━━━━━ Reading text

Safety Law News for October 1, 2021

— In Oregon, the United States District Court, ruled that the use of a taser by school resource officers was an excessive use of force.  The student, enrolled in a college preparatory charter school, was discovered in a vacant building near campus, by an SRO.  The officer called for backup to investigate after smelling a “very strong odor of marijuana.”  During the subsequent search and seizure, the second officer utilized three times a taser set on “drive-stun” mode for 5 seconds when the student failed to comply with instruction and started to walk away.  Applying the three-factor test of Graham v. Connor,( 490 U.S. 386 (1989)), the court ruled that the officers were not entitled to summary judgment or qualified immunity because (1) the use of a taser, even in drive-stun mode, is far from a trivial application of force; (2) the crimes at issue were not severe; (3) the student did not pose an immediate threat to the officers.

━━━━━━━━━━
━━━━━ Data

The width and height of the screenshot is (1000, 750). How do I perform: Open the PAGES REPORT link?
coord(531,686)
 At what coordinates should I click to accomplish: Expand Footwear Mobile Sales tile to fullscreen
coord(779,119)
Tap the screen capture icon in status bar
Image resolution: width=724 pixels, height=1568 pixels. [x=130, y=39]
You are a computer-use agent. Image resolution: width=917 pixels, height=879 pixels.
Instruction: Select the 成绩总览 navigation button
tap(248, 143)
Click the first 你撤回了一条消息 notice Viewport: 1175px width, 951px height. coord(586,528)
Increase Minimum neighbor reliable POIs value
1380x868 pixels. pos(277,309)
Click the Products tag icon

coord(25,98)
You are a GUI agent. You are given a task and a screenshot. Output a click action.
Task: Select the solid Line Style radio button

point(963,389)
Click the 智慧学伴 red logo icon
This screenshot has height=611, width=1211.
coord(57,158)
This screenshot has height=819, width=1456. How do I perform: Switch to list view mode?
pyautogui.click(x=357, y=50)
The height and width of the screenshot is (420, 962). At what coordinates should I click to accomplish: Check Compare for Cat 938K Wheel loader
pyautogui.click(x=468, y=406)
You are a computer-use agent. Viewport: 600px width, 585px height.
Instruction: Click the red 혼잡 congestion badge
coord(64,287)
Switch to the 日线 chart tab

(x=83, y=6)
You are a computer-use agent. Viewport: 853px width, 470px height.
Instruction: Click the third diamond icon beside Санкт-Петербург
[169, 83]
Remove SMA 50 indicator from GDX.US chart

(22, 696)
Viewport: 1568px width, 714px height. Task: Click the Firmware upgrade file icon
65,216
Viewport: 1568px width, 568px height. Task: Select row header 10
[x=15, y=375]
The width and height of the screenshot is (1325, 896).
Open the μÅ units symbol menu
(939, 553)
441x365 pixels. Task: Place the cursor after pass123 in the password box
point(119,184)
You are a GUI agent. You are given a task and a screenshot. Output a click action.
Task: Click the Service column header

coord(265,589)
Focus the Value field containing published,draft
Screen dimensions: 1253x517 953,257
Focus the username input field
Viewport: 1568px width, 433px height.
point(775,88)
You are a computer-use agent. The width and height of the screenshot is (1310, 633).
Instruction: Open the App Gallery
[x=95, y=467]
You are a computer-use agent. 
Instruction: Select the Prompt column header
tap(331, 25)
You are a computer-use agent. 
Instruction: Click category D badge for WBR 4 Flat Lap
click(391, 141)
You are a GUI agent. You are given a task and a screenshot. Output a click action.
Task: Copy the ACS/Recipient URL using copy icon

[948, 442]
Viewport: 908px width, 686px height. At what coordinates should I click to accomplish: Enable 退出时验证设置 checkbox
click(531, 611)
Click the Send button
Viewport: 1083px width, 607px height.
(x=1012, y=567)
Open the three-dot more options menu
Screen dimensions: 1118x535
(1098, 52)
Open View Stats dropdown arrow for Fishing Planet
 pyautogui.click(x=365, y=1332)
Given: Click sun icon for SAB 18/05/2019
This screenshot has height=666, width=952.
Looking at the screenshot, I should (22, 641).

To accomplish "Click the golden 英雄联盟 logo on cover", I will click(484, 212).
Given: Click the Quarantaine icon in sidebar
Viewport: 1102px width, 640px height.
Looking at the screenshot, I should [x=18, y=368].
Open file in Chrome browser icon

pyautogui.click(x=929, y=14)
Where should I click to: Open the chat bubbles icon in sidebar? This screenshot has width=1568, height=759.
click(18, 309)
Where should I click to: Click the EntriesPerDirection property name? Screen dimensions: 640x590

━━━━━━━━━━

■ **Exercise description**: Copy out the entire safety law news item word for word. The entries have no connection to the safety law news item.

■ **Reply**:
Safety Law News for October 1, 2021

— In Oregon, the United States District Court, ruled that the use of a taser by school resource officers was an excessive use of force.  The student, enrolled in a college preparatory charter school, was discovered in a vacant building near campus, by an SRO.  The officer called for backup to investigate after smelling a “very strong odor of marijuana.”  During the subsequent search and seizure, the second officer utilized three times a taser set on “drive-stun” mode for 5 seconds when the student failed to comply with instruction and started to walk away.  Applying the three-factor test of Graham v. Connor,( 490 U.S. 386 (1989)), the court ruled that the officers were not entitled to summary judgment or qualified immunity because (1) the use of a taser, even in drive-stun mode, is far from a trivial application of force; (2) the crimes at issue were not severe; (3) the student did not pose an immediate threat to the officers.